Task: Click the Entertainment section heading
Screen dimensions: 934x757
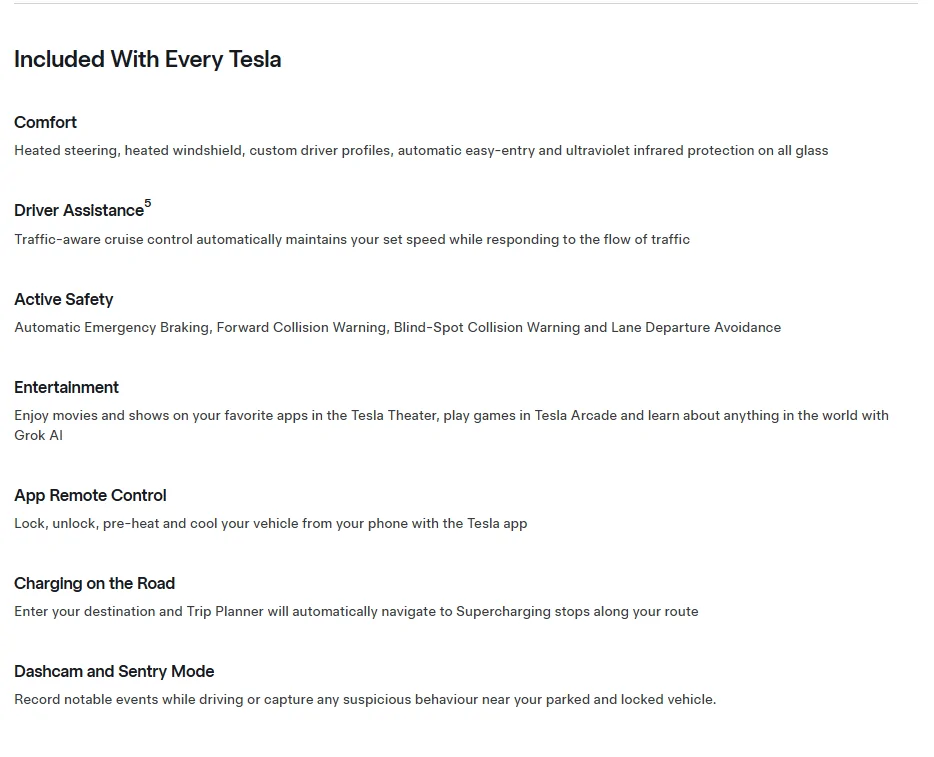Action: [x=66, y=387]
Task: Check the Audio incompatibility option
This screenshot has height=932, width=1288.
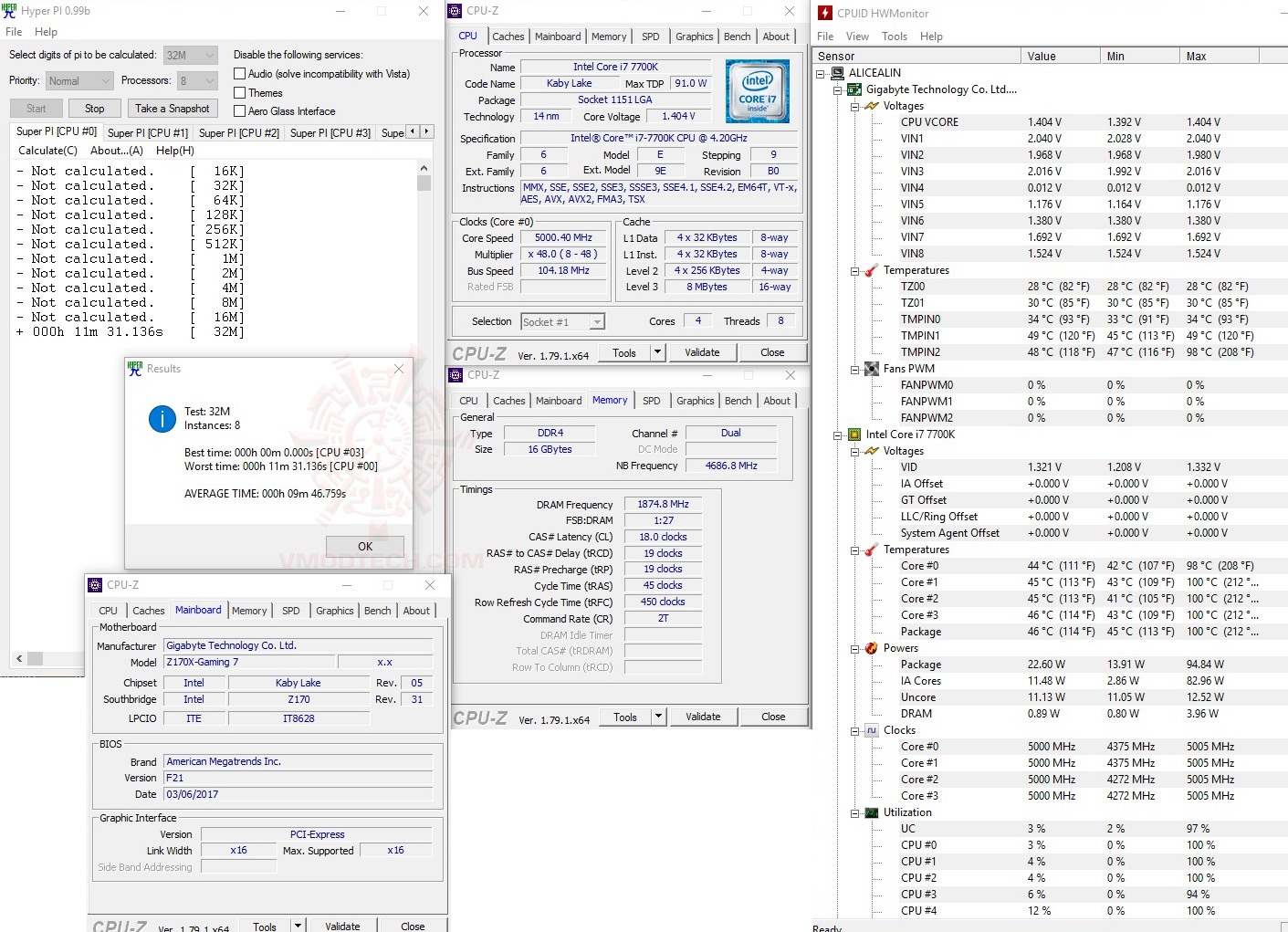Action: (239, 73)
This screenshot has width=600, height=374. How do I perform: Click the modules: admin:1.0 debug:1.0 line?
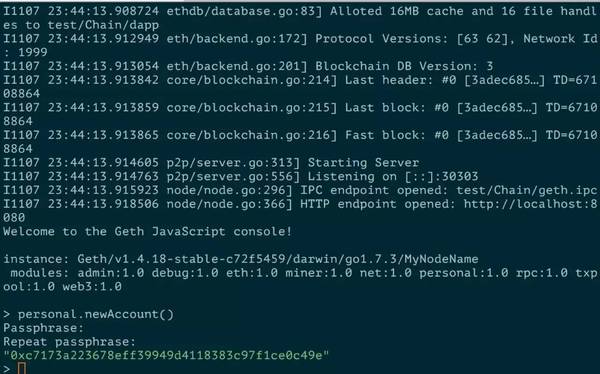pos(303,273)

################

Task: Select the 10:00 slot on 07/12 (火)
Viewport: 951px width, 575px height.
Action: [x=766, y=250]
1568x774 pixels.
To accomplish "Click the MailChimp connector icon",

################

• WHAT IS NEEDED:
The stretch of entries above that starts with the line containing "Viewport: 951px width, 575px height." and goes on through the line containing "the MailChimp connector" is to be transcribed exactly, and no other line is to be transcribed.

• ANSWER SPACE:
Viewport: 951px width, 575px height.
Action: [x=766, y=250]
1568x774 pixels.
To accomplish "Click the MailChimp connector icon",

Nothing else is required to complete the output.